Lexus 300e

Lexus 300e – Traditionally different

This is Lexus’s first zero-emission vehicle, but the Japanese brand’s identity has remained intact.

The Lexus 300e is the Japanese constructor’s first pure electric car. That means that, for Lexus, this is a very important model, one that will have its place in the brand’s history book for pioneering zero-emission vehicles.

But, and this is an important but, the 300e is not pioneering much else. It’s a pretty straightforward car that neither boasts the most spectacular performances, nor the biggest range. So, why and how does it matter? Well, the UX 300e is a product more worried about other elements of what makes a car a car.

Lexus have always done things their own way and relied on the outstanding and unique engineering capabilities of the Toyota empire to implement solutions that were, at times, daring and, other times, purely disruptive.
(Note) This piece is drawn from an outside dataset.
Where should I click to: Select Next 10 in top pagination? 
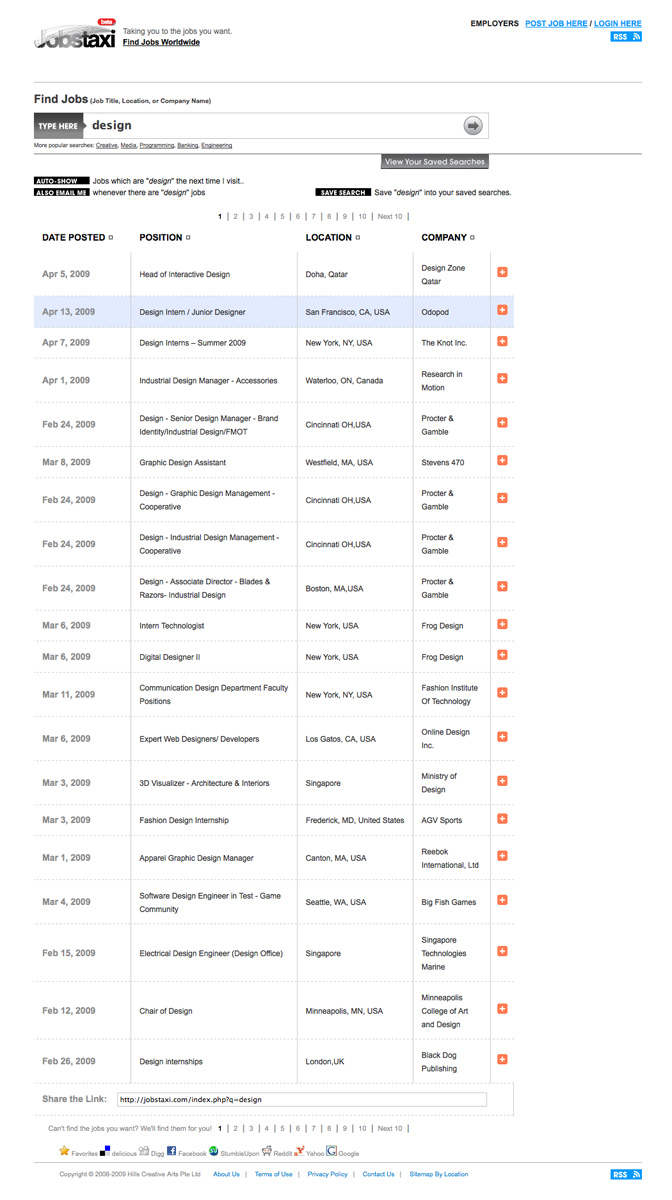click(390, 216)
So, why does the 300e seem so…normal?

I believe Lexus knows their customers and wanted to build a car that was traditional in every possible way, except in its powertrain. And when I say traditional, I am assuming a compact crossover is nowadays a type of layout we are quite accustomed to.

Lexus 300e

The Lexus has a 204 horse-power electric motor powering the front wheels and capable of getting to 100km/h in 7.5 seconds. The 54.4 kWh battery pack equals a claimed range of 315km on the WLTP cycle, up to 400km in urban driving and can be charged in less than an hour through a 50 kW plug (there are two charging flaps: a standard charger on the driver’s side and fast-charge plug on the passenger side).

On a normal 8.8 kW wallbox, it takes eight hours to reach 80% of range and, like every other BEV (battery electric vehicle), if your only option is a domestic socket, then the charging time is enormous; in this case, 23 hours when range is close to zero.
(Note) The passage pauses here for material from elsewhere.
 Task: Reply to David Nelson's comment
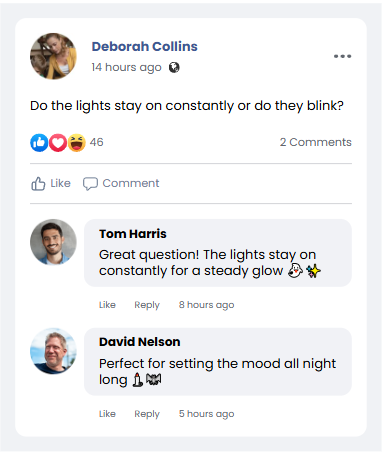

Lexus have installed an advanced battery management system, to maximise efficiency when temperatures are very high or very low and help increase reliability, always a hallmark of the brand. Batteries come with a 10-year or one-million-kilometre warranty (wow, if I may say). For all other components, seven years or 160,000km.

On the road, those questions I asked before start to answer themselves. It’s very clear what the electric UX is for: this is a car for zen driving. In fact, this may be the ‘zennest’ (yes, I just invented a new word) car I have ever driven. It’s so quiet, so peaceful, so comfortable, you soon understand why it exists and what Lexus wanted to do with it. It is different because it is so traditional. And that’s a good thing. I am tired of cars trying to reinvent the wheel instead of focusing on getting what’s important right.

Lexus 300e

Lexus themselves assume this electric version of their compact premium crossover is primarily destined for city driving. A chic, very high-quality product to help modern urbanites overcome the stressful chores of their daily lives. And, believe me, it does that absolutely perfectly.
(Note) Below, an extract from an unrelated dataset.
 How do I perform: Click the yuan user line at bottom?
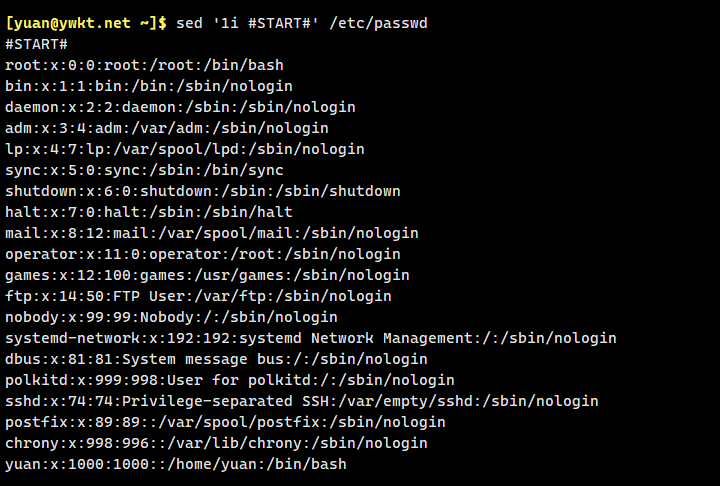pyautogui.click(x=176, y=464)
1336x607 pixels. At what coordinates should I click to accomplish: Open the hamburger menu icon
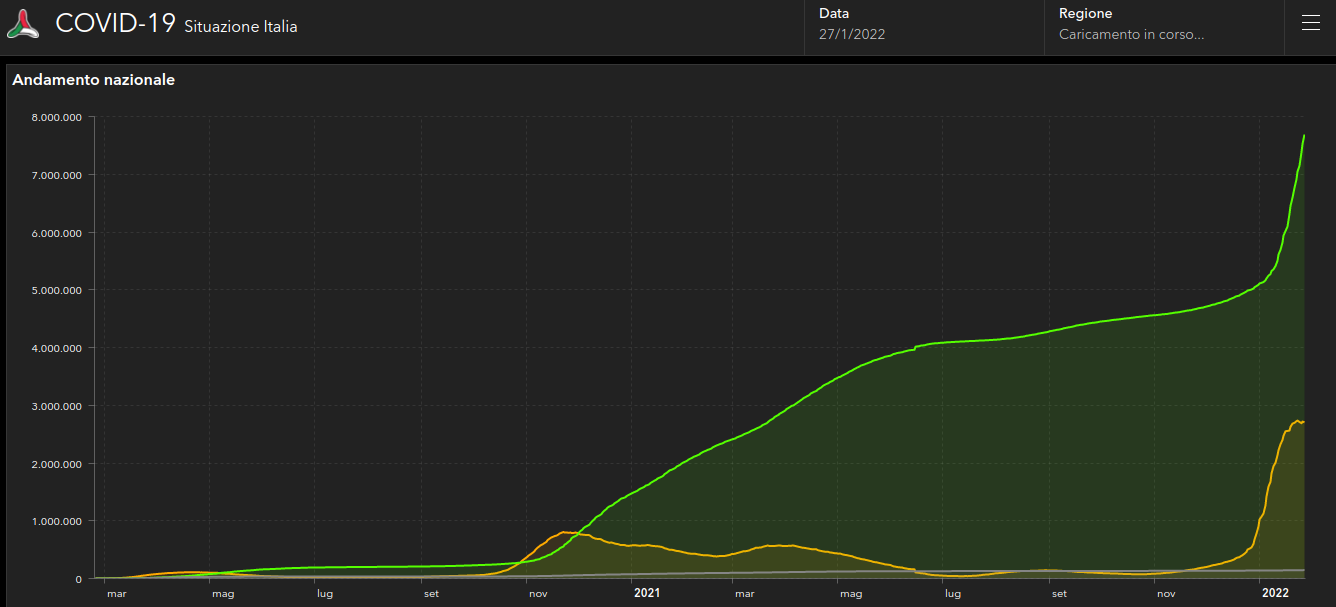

If proof of this was needed, get this: Lexus studied the noise patterns of pure electric vehicles and adapted some building processes to improve the UX 300e, as well as developing dedicated tyres and specific wheel arches that absorb a lot more noise and improve the cabin ambience. Suspension and steering are also unique to the UX’s electric version.

The 300e comes with LED headlights, all-round parking sensors and reversing camera, Apple CarPlay and Android Auto. Depending on trim levels, there’s also leather, keyless entry, a wireless phone charger and more, 18-inch wheels, a sunroof, head-up display, a larger nav screen and a fabulous Mark Levinson audio system.

Materials and build-quality are impressive and I especially liked a kind of neoprene-style dashtop, very 2001 Space Odyssey. Driving position is very good, you can sit lower than in most cars of this segment, which I really liked, and for four people, the UX has plenty of space.

The infotainment system relies on a touchpad, something only Lexus is using, and it can be frustrating at times, although it gets better the more you get used to it. However, if you prefer, just use CarPlay or Android Auto (you probably will).

I enjoyed my days with the UX 300e. The effortlessness of its ways is genuinely relaxing, and it shows, without a doubt, where Lexus wanted to position their first pure, zero emissions BEV: as the leader in refinement, quality and a provider of a calmer pace of life. Obviously, with prices starting at €52,500, this is not a calmer pace of life for everyone, and it means the UX 300e is going after rivals from Tesla, Volvo, BMW and Mercedes.

It is definitely a different proposition, one I questioned before I drove it, but that made perfect sense once I did. May Lexus continue on their unique path; the industry sure needs these leftfield thinkers, especially the traditionally…traditional premium segment.